By Claire Walla
I’m standing with Terrie Sultan, director of the Parrish Art Museum in Southampton, on top of loose soil, while wearing a hard hat and close-toed shoes. No more than 30 minutes prior, the ground beneath our feet was a shallow ditch where electrical conduits had recently been placed.
“Things change so quickly here!” Sultan exclaimed.
It’s Tuesday, July 19, one year to the day since the Parrish Art Museum broke ground here in Water Mill at the site of its future location.
With a skeleton largely in place and concrete walls and flooring already poured, Sultan said construction is “more or less” where they had planned for it to be by now. Though she admitted this winter’s prolonged bout of snowstorms halted construction longer than site managers had projected, the project is still on-track for completion by summer 2012.
The grounds are still more dirt than anything else, and stray pieces of building materials — wood, nails, concrete slabs and Styrofoam — lie in piles waiting to be placed. But, the steel frame of the 12,300-square-foot long structure hints at what the final product will eventually look like.
Sultan takes me on a tour of the barren building while narrating form onto its steel ribs with a description of what the museum will entail.
“One of the points of the design is to actually show the process of how the building is put together,” she said.

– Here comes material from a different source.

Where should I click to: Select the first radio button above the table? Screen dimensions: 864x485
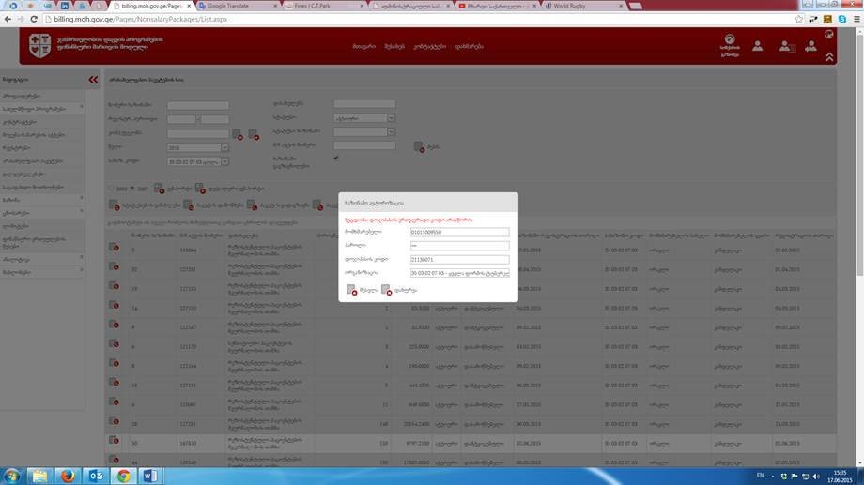pyautogui.click(x=112, y=189)
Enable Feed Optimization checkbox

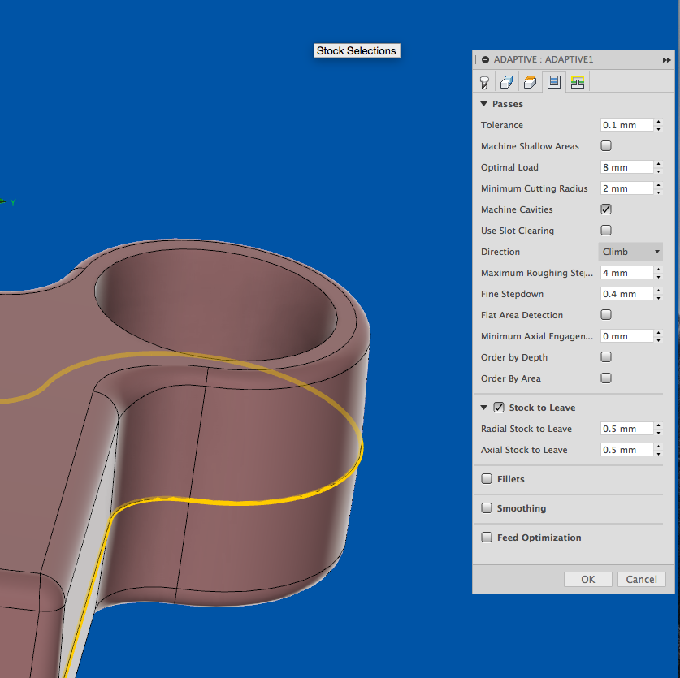coord(487,537)
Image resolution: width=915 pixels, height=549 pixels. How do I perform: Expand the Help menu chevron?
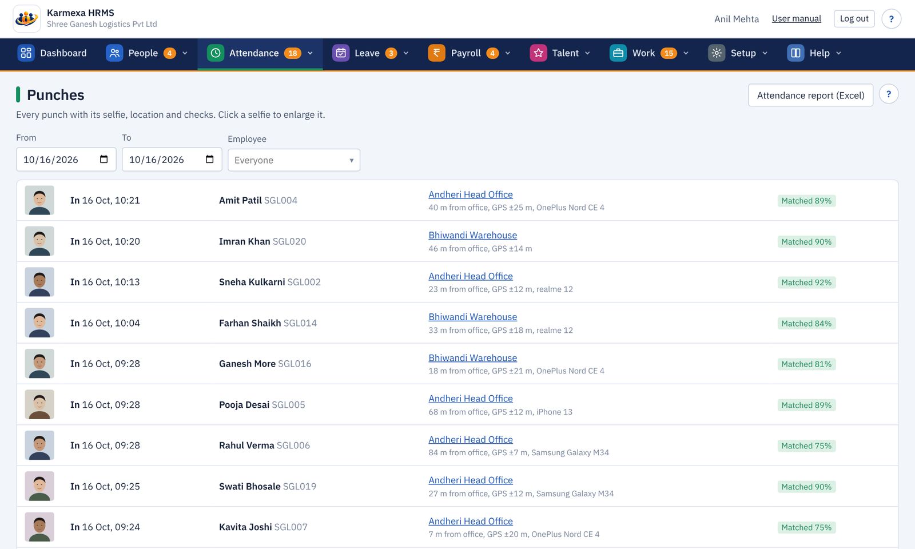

Once we step around to the long, northern wall and stand where the main entrance to the structure will be, Sultan points to where the inside walls meet the ceiling. This is where the construction crew is placing light-colored perlins, practicing with ways to transition from what will be white, sheet-rocked walls to a ceiling composed of exposed wooden rafters and the corrugated metal that makes up the roof.
In addition, Sultan explains that a long, rectangular window inside the main entryway will not only peer into the museum, but will create a view that bisects the center of the structure and continues through the south wall and out onto Route 27 and the fields beyond.
“One of the major directives of the building design was to continue to emphasize the relationship of the inside to the outside, which was a major part of the architecture of the early East End because the light and the atmosphere is so beautiful here,” Sultan continued.
The original blueprint for the project called for several smaller buildings, all of various shapes and sizes, a concept that finds its roots in the potato barns that were once almost superfluous here, but eventually came to function as studios for many artists. Sultan said members of the museum’s board traveled to the working studios of such local artists as Fairfield Porter, Willem de Kooning, Jackson Pollock, Chuck Close, Eric Fischl and Julian Schnabel.
“We wanted to absorb the atmosphere of how these artists work,” she said.
While the original concept of building several separate studio spaces was largely quashed by the down-turn in the economy (it included 64 walls of varying sizes — the current plan only has four), Sultan said the same concepts are still present throughout.
Plus, with this new model, the new Parrish will have what’s now being referred to as The Spine Gallery. This long corridor — literally, the spine of the museum space — will be used as the main artery channeling people and paintings through the museum, but it will also be used for exhibition space. In all, the museum will have about 12,300 square feet to use for gallery space, as opposed to the 4,500 it currently has in Southampton Village.
“The real dream has been to have the opportunity to work with the [museum’s] permanent collection and to demonstrate to this community just how much a part of this community we are,” Sultan continued. “And it’s happening.”
For her part, Sultan cannot seem to begin to express the level of enthusiasm she has for this project.
“This is better than everything I’ve ever done,” she exclaimed. “I’ve been in the museum business for more than 25 years and I’ve worked with some of the world’s great artists; and I have to say, nothing compares to this project, for the joy of the creativity involved. There are all these great minds … and I don’t just mean the architects or the landscape architects. It includes the builders and the structural engineers and the concrete people, everyone came to the table and talked about how this building was going to go up.”
“It’s a large-scale work of art,” she continued.
“This is every museum director’s dream, somehow: to have the opportunity to realize something that’s lasting,” she added with a smile and an air of appreciation. “Long, long after I’m gone, this building will still be here. And it will still be a part of this community.”